Геринг сидел, не открывая рта и переживая этот взрыв эмоций. Гитлеру нужно было дать возможность выпустить пар. В такие моменты ему было совершенно бесполезно что-то говорить и объяснять, он совершенно ничего не воспринимал.
– А где рейхсминистр вооружений и боеприпасов? – в какой-то момент в голову беснующегося вождя ворвалась уже другая мысль, которая тут же захватила его полностью. – Где Тодт?
С дальнего края стола с места тут же вскочила высокая фигура абсолютно лысого генерала, преданно смотрящего на своего фюрера.
– Куда смотрит ваше министерство, Тодт?! Что это за такие сверхмощные авиабомбы, которыми Сталин бомбит Берлин? – заметив новую жертву, Гитлер с яростью пса вцепился в нее со всей силы. – Почему с таким гигантским бюджетом вы так и не удосужились создать что-то подобное? Отвечайте! Что вы молчите? Где это германское супероружие, которое заставит трепетать наших врагов?

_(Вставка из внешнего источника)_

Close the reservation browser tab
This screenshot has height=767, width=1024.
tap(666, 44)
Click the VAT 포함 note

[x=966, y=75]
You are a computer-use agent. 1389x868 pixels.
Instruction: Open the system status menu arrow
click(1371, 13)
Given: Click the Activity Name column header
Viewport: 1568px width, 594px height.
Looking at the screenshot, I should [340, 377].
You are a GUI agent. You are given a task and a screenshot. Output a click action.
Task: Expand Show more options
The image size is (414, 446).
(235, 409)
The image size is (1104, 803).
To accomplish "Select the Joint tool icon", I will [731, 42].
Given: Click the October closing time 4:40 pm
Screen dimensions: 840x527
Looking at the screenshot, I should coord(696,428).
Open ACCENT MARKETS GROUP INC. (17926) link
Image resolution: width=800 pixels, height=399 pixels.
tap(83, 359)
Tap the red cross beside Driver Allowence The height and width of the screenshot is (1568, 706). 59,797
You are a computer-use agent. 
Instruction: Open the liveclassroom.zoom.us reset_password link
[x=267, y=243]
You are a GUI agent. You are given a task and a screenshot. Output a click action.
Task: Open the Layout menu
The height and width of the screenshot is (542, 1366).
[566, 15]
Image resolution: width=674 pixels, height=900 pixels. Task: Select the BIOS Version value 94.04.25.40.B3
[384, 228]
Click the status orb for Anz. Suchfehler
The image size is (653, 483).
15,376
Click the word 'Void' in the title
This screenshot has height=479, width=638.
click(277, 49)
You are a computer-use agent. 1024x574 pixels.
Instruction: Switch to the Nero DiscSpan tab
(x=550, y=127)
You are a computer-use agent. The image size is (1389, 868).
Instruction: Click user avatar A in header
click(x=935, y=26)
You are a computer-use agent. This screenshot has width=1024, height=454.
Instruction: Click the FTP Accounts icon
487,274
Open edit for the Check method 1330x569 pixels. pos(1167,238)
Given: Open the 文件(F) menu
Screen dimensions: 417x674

Тодт так же, как и Геринг, благоразумно молчал, стараясь ни словом, ни делом не провоцировать разбушевавшегося вождя. Не видя сопротивления и не слыша оправданий, фюрер лишь крутил налитыми кровью глазами. Он еще несколько минут сотрясал воздух, пока наконец без сил не опустился в громадное черное кожаное кресло.
В эту секунду со стороны могло показаться, что он полностью обессилел, что этот яростный всплеск эмоций высосал из него всю энергию. Однако хорошо знавшим Гитлера было ясно, что именно такие всплески и есть стихия фюрера, который чувствовал в эти мгновения словно рыба в воде. И действительно, через несколько минут из глубины кресла раздался негромкий чуть истеричный голос:
– А что нам скажет Крупп? – взгляды присутствующих, вздохнувших с видимым облегчением, сосредоточились на знаменитом немецком промышленнике, доверенном лице фюрера. – Почему немецкая сталь, которой он так гордится и из которой сделаны наши панцеры, оказывается не прочнее бумаги? Почему жизни немецких танкистов защищает такое дерьмо, как ваша хваленая броневая сталь, Крупп?